--- SUPPLIED INFORMATION Enclosed Below ---
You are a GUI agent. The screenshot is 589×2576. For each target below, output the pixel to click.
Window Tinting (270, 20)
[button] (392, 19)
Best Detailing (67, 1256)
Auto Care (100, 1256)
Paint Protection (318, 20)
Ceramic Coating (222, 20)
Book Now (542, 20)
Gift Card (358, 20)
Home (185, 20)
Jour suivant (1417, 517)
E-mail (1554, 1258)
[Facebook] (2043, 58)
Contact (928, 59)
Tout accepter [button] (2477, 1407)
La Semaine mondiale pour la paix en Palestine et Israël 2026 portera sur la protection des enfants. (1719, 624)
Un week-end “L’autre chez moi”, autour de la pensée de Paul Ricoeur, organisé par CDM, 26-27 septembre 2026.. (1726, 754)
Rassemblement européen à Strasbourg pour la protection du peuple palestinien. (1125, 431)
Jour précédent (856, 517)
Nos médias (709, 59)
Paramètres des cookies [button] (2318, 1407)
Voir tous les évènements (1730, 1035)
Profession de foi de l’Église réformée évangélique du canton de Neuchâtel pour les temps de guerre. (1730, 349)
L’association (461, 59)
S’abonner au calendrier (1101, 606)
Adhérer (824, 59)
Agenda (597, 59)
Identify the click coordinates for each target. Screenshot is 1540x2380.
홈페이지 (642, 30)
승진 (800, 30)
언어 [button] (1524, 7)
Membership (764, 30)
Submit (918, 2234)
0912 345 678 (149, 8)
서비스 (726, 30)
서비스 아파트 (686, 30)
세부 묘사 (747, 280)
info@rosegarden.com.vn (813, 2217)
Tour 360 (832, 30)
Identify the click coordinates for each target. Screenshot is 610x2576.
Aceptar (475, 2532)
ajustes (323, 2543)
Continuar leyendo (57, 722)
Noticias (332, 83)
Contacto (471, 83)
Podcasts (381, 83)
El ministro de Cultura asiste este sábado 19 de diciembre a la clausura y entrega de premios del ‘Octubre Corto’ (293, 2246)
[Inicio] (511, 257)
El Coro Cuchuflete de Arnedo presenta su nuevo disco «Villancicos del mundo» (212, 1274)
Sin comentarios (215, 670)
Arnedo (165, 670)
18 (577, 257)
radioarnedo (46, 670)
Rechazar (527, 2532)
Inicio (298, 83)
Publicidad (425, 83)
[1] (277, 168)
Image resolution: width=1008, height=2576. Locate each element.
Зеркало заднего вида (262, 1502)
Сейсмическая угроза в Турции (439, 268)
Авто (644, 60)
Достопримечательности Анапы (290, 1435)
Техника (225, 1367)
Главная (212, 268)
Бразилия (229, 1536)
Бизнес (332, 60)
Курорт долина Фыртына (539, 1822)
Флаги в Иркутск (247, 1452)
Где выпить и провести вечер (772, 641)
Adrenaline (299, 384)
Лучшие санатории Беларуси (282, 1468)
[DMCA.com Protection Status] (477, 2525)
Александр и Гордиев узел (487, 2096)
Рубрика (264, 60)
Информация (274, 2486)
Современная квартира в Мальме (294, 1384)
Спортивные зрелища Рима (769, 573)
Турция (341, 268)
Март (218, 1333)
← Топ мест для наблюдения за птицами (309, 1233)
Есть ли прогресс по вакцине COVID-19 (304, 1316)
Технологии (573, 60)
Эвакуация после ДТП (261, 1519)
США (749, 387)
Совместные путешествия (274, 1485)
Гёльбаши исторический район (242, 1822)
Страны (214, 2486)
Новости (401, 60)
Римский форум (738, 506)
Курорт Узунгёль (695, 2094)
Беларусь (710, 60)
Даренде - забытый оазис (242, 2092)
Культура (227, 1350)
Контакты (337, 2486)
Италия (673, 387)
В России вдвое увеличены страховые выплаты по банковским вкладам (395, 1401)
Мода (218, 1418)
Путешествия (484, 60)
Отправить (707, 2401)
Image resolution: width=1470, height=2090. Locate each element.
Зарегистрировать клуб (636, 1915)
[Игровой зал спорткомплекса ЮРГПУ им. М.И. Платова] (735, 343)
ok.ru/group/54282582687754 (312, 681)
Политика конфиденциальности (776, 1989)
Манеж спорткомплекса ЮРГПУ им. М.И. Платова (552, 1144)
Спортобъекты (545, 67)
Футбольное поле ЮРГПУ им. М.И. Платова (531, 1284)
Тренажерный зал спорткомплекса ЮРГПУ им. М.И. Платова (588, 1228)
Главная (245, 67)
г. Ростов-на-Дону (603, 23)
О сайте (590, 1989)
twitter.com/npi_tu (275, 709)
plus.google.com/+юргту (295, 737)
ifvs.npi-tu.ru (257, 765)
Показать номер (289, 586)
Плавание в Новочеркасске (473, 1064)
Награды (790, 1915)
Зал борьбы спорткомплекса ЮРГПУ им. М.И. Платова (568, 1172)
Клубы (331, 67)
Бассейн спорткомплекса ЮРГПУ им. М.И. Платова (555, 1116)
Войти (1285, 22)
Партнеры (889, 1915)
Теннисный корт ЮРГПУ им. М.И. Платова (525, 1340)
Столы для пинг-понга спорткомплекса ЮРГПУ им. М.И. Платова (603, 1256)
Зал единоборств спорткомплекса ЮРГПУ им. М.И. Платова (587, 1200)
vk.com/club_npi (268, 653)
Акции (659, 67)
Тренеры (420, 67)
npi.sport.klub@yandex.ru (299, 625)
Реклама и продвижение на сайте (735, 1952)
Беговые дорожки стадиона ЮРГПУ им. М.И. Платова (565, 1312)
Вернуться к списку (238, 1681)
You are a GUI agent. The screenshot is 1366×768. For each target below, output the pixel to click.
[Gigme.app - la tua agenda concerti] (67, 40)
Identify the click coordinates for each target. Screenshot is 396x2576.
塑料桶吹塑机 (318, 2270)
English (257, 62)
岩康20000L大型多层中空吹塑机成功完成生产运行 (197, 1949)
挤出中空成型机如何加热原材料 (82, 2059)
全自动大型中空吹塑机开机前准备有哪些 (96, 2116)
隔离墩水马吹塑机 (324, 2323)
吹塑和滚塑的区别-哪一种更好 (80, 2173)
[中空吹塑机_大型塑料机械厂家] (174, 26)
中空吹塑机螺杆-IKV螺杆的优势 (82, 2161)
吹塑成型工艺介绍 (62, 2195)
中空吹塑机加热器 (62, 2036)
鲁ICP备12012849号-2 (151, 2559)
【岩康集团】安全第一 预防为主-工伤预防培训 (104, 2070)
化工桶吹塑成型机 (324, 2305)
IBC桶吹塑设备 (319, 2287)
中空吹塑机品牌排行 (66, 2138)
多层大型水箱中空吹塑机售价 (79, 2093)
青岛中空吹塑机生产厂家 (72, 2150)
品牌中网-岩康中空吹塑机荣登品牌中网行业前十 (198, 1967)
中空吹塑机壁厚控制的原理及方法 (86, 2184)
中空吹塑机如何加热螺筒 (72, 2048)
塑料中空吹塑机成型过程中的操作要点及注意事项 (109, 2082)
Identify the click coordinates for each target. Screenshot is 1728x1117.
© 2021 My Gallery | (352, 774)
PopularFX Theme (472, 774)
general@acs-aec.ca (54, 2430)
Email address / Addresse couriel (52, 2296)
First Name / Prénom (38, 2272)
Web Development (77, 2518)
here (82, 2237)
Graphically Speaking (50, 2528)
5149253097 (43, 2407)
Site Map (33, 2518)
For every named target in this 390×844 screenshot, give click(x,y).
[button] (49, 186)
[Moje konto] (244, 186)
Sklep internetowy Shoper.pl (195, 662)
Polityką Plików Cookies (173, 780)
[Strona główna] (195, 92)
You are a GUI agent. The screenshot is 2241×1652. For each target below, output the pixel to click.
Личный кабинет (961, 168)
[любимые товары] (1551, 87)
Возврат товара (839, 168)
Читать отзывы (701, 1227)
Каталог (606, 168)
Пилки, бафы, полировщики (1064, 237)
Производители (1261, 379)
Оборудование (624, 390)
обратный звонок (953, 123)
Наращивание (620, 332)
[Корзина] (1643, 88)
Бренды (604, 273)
--- End of Enclosed SUPPLIED INFORMATION ---
== TASK ==
When a line in the records above holds "click", that line is to be reported.

== YOUR RESPONSE ==
You are a GUI agent. The screenshot is 589×2576. For each target below, output the pixel to click.
Identify the click coordinates for each target. Screenshot is 1540x2380.
Identify the click coordinates for each target. Screenshot is 610x2576.
You are a GUI agent. The screenshot is 1366×768. For each target below, output the pixel to click.
Identify the click coordinates for each target. Screenshot is 396x2576.
Identify the click coordinates for each target. Screenshot is 1728x1117.
For every named target in this 390×844 screenshot, give click(x,y).
You are a GUI agent. The screenshot is 2241×1652. For each target below, output the pixel to click.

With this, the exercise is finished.